TRY IT:
Would you go through the records below and copy each line with the string "computer"?

SUPPLIED DATA:
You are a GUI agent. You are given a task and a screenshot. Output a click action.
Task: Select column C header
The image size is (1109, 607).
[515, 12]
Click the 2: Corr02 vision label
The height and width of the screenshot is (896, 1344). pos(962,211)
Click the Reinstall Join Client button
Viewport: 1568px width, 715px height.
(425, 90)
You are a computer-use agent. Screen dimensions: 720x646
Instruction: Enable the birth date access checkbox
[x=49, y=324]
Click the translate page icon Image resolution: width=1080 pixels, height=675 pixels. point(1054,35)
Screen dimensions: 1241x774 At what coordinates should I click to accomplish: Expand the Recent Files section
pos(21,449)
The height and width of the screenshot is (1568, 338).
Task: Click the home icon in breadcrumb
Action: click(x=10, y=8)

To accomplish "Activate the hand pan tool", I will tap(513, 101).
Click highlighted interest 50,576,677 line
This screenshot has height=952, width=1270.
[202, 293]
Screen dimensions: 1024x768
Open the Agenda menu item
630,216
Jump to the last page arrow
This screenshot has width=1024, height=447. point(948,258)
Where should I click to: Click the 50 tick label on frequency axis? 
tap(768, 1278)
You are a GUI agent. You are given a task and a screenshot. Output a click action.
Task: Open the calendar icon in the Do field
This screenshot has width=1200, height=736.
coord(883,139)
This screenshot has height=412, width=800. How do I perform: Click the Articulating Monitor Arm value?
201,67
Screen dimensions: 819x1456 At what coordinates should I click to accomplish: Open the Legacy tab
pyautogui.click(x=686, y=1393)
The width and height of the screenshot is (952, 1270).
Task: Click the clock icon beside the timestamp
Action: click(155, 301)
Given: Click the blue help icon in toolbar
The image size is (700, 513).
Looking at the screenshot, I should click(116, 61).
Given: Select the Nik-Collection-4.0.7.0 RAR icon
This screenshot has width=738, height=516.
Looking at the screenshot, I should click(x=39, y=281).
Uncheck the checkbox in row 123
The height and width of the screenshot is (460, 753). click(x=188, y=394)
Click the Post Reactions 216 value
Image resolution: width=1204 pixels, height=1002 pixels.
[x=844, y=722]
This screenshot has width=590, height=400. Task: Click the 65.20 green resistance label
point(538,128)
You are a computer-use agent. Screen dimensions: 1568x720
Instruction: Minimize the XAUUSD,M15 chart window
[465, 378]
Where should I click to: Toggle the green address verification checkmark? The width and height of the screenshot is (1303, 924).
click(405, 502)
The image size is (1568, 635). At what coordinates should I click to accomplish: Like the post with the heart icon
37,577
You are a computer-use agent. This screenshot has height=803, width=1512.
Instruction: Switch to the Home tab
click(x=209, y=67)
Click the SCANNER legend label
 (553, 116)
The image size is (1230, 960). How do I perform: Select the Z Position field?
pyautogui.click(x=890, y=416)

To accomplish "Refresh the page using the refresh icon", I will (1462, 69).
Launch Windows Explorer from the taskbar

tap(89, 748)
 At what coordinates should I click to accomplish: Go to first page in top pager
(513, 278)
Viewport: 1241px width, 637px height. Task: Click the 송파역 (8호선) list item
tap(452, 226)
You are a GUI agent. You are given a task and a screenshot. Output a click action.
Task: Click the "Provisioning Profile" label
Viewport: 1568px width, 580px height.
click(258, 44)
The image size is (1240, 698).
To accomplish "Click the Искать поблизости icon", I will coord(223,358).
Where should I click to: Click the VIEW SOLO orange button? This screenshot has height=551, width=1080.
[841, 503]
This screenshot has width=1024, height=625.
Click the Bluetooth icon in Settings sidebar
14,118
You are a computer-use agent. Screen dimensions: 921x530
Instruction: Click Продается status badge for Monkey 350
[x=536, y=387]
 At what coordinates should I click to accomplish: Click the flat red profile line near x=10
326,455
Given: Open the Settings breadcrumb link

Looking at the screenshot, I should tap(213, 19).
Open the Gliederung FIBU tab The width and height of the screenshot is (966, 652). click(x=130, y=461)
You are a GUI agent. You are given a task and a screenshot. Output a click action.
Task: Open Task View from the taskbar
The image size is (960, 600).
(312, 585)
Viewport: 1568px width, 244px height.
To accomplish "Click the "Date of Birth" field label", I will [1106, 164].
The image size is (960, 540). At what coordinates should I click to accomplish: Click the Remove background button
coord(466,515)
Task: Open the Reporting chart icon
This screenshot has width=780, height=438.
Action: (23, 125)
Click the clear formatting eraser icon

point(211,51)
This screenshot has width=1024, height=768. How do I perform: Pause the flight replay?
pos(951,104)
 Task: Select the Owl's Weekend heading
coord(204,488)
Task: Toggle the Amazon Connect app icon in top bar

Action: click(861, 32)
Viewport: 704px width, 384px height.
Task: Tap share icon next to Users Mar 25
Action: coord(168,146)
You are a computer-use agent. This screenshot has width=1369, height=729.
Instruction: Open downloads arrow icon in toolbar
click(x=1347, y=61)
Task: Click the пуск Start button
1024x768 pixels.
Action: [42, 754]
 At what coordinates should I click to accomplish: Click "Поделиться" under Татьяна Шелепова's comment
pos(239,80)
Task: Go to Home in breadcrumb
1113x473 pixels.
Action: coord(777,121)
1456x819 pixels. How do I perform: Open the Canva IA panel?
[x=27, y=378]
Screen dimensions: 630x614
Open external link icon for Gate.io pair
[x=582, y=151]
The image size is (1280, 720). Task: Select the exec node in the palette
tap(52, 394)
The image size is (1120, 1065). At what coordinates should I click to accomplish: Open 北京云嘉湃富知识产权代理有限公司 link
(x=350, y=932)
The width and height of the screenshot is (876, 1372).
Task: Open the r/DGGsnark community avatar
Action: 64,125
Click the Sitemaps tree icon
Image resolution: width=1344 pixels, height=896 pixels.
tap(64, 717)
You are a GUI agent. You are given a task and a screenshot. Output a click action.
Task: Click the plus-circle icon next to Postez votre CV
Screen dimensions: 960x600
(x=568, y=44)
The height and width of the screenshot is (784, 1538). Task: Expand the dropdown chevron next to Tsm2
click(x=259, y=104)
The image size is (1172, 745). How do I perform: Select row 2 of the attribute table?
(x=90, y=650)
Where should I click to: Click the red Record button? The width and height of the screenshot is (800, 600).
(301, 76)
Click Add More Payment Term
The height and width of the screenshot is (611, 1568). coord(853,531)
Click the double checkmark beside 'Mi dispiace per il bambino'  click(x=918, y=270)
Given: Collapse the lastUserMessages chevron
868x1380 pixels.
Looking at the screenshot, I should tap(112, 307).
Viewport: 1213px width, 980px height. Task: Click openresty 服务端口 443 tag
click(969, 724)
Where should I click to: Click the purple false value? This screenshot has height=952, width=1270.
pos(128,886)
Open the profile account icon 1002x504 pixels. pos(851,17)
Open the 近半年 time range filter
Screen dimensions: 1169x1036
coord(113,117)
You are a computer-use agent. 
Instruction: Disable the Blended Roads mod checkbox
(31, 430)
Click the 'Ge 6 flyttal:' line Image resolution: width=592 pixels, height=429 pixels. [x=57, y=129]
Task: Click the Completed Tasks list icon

RESPONSE TO THIS EXERCISE:
You are a computer-use agent. Screen dimensions: 720x646
You are a computer-use agent. Screen dimensions: 1568x720
You are a computer-use agent. This screenshot has height=803, width=1512.
You are a computer-use agent. Screen dimensions: 921x530
You are a computer-use agent. This screenshot has width=1369, height=729.
You are a computer-use agent. 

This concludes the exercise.